If it "isn't even mentioned in the Constitution," (and it's not), then it's protected. The U.S. Constitution enumerates the powers of the U.S. Government. A right does not have to be mentioned in the constitution to be a constitutionally protected right by virtue of a lack of authorization for the government to take it away.
From everything I've read about the "Right To Privacy", starting with Alderman and Kennedy's book in '96 (which got me to start paying attention to what SCOTUS and SCOTUS nominees were saying about privacy as an actual right implied by the 4th amendment), it is very much up for grabs as to whether we have a Constitutionally inviolable right to privacy.
I hope we do! But an argument backstopped on the notion that we do doesn't seem very strong.
There are those — including some of the authors of the constitution you're talking about — who believe that rights do not come from written constitutions or governments, but rather that it is to defend the rights that we naturally possess that governments are erected by the peoples of the earth, with written constitutions or without them.
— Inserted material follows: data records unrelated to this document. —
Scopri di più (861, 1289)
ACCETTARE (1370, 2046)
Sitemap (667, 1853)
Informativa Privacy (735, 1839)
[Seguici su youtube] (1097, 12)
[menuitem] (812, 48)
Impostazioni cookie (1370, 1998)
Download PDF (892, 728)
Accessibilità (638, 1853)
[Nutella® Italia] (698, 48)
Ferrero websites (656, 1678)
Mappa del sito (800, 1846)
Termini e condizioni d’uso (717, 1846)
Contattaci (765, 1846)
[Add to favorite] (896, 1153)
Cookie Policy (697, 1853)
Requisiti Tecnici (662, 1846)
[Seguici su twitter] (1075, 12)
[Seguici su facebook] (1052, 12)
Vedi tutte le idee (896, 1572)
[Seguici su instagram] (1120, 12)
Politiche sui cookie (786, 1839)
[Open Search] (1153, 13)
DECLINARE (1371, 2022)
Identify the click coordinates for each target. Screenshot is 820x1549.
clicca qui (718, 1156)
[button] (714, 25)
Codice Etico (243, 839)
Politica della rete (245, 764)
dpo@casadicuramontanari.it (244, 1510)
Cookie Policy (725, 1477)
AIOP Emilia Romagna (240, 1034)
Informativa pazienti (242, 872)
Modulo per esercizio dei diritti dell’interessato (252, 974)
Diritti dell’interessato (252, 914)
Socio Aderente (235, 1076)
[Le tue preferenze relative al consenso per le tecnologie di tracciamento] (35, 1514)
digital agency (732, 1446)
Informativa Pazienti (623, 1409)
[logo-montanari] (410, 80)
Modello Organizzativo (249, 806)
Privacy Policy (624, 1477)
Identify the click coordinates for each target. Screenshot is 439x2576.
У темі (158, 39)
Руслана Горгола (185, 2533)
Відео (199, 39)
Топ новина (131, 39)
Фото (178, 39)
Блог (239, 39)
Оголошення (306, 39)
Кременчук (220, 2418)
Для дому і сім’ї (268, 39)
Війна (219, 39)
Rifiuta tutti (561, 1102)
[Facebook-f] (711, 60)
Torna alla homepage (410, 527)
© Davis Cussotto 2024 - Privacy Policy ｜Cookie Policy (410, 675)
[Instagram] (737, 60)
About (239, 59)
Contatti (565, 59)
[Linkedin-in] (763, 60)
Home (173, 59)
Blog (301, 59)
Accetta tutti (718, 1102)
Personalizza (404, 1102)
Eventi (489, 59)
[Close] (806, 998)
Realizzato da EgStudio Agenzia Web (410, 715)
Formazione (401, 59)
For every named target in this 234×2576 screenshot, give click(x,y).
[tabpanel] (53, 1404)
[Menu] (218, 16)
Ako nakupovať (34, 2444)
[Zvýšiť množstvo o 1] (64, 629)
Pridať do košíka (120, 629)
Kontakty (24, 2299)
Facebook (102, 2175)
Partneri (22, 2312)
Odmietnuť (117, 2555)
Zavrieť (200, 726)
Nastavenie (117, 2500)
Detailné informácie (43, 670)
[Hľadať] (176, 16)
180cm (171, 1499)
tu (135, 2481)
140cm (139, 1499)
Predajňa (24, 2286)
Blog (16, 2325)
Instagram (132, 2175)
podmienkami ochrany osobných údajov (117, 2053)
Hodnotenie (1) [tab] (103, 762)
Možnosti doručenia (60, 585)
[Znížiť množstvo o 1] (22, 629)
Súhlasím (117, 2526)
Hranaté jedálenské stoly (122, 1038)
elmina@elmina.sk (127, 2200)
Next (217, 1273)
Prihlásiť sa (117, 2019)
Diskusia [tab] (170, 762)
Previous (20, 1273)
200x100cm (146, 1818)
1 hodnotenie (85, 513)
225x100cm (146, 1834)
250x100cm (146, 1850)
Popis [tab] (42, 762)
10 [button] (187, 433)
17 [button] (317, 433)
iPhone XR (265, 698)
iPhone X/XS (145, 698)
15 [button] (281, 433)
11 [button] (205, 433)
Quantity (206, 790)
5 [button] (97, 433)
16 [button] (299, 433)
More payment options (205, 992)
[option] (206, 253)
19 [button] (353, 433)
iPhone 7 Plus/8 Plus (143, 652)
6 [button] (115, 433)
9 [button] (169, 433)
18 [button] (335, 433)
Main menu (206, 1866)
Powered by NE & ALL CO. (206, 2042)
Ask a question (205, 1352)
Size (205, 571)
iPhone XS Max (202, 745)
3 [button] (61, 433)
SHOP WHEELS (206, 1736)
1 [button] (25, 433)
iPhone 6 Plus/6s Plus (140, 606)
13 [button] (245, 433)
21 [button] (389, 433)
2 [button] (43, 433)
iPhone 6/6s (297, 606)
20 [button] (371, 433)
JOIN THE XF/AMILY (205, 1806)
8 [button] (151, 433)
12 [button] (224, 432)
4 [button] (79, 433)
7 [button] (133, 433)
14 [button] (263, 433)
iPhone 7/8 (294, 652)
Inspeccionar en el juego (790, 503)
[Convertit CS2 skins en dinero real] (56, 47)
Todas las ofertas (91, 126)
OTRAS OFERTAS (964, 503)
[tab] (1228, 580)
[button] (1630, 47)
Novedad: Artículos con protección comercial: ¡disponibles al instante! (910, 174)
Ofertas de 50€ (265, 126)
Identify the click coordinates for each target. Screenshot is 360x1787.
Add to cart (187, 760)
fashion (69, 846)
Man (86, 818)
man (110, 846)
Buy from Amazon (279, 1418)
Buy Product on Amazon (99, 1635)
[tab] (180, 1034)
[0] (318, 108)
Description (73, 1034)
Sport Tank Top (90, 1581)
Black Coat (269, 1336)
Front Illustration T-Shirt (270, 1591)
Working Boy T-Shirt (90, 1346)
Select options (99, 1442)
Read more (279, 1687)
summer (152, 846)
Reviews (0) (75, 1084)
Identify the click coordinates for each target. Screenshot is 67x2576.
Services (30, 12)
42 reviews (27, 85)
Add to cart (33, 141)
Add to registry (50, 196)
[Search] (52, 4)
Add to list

Perhaps this is a naïve view of governments and of rights. But it is this view upon which everything you are discussing is contingent. The alternative would seem to be that might makes right.
Rights are not absolute out in the real world. There are always tradeoffs, especially when various rights come into conflict with one another. The second amendment clearly states that "the right of the people to keep and bear arms shall not be infringed." Does that mean that it is unconstitutional for me to be prevented from bringing an Uzi onto an airplane? The various political and judicial processes that have been established are how we balance these various rights to achieve some condition that most of us are satisfied with. Rights may not come from written constitutions or governments, but those creations are what we use to negotiate amongst ourselves when various rights appear to be in conflict.